The PGA of America is continuing to proceed with the 2020 Ryder Cup being played as scheduled at the end of September at Whistling Straits in Wisconsin.

However, as the situation changes and evolves throughout the United States, reality is setting in that it's very likely the biennial team matches cannot be played with the kind of crowds that have become synonymous with one of the best events in golf. In fact, there's the possibility that the Ryder Cup won't be able to be played with a crowd whatsoever.

With that reality in their thinking, the PGA of America is considering the possibility of playing the Ryder Cup without fans.

“It’s hard to imagine one without fans,” said PGA of America CEO Seth Waugh on WFAN. “We have begun to talk about whether you could create some virtual fan experience, and we’re going to try to be as creative as we can. It’s [still] to be determined, frankly, whether you could hold it without fans or not.”

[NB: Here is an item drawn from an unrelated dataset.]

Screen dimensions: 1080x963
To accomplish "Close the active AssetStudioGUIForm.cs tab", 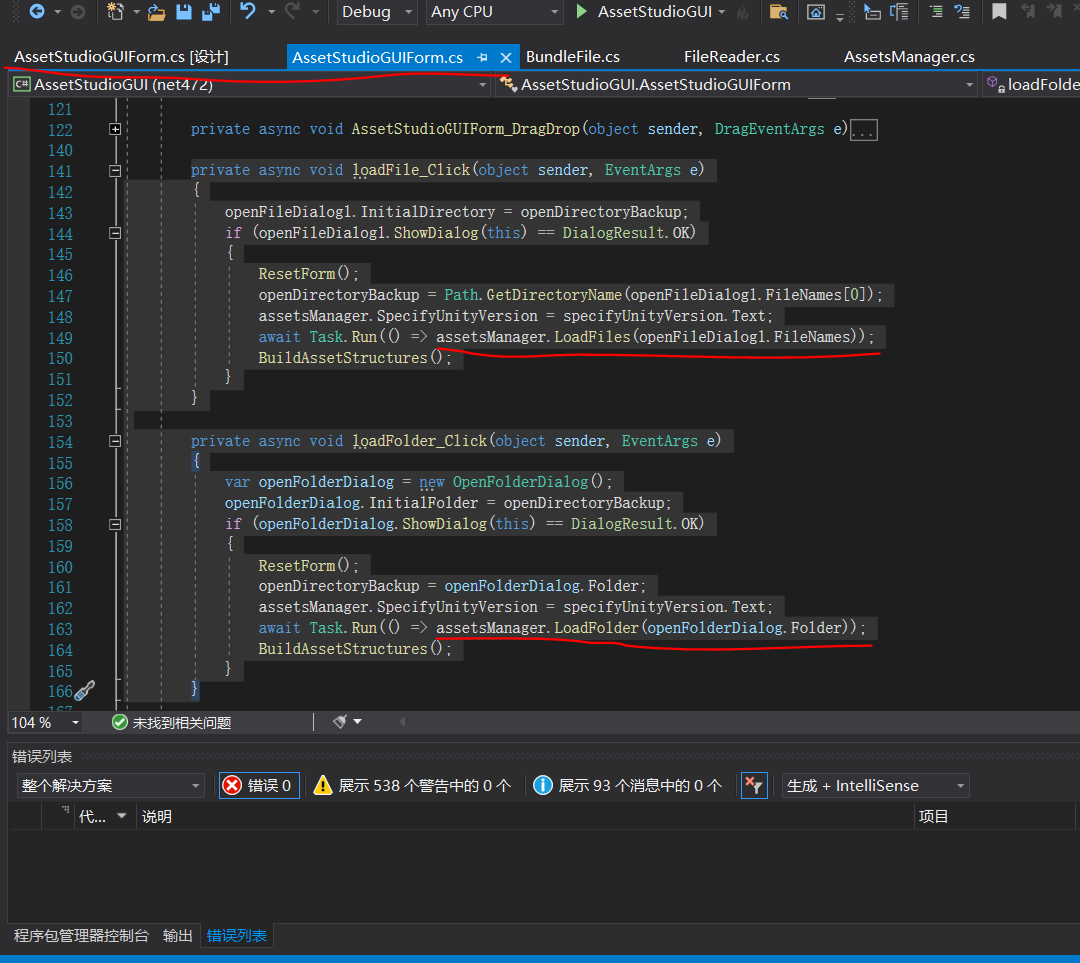I will click(x=505, y=58).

In reaction, world No. 1 Rory McIlroy said he would rather see the event postponed a year than played without the Ryder Cup dynamic that even visiting players love.

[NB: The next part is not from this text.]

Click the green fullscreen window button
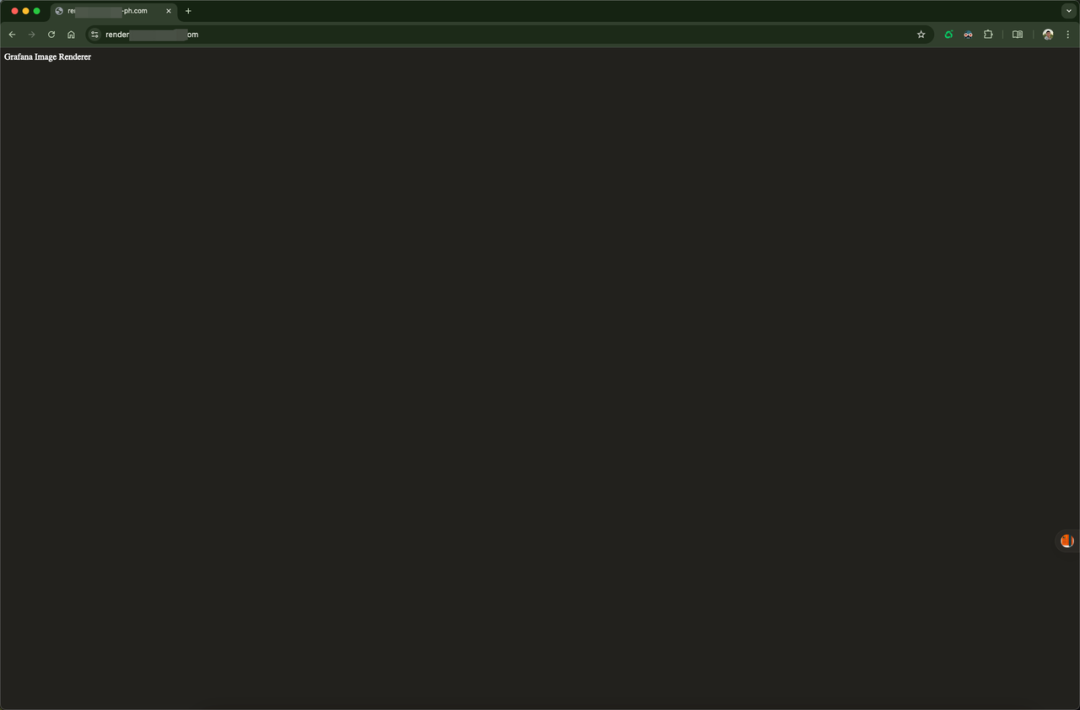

"I get the financial implications for everyone involved," McIlroy said during an Instagram Live with TaylorMade on Tuesday. "There's a lot that goes into putting on the Ryder Cup that people don't appreciate, but having a Ryder Cup without fans is not a Ryder Cup. I would much rather they delay it until 2021 than play it at Whistling Straits without fans. And that's from a European going to America, knowing that I'm going to get abuse!"

McIlroy acknowledges that it would be easier for him and his fellow Europeans to compete without American fans to heckle and bother him, but he wants that obstacle.

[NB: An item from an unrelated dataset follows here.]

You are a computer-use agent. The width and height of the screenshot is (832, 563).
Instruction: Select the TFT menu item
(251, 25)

"Obviously it would be better for the Europeans to play without fans because we wouldn't have to deal with some of the stuff that you have to put up with, but at the same time it's not a Ryder Cup," he said. "It wouldn't be a great spectacle, there'd be no atmosphere, so if it came to whether they had to choose between not playing the Ryder Cup or playing it without fans, I would say just delay it a year and play it in 2021."

Why is a fanless Ryder Cup being considered?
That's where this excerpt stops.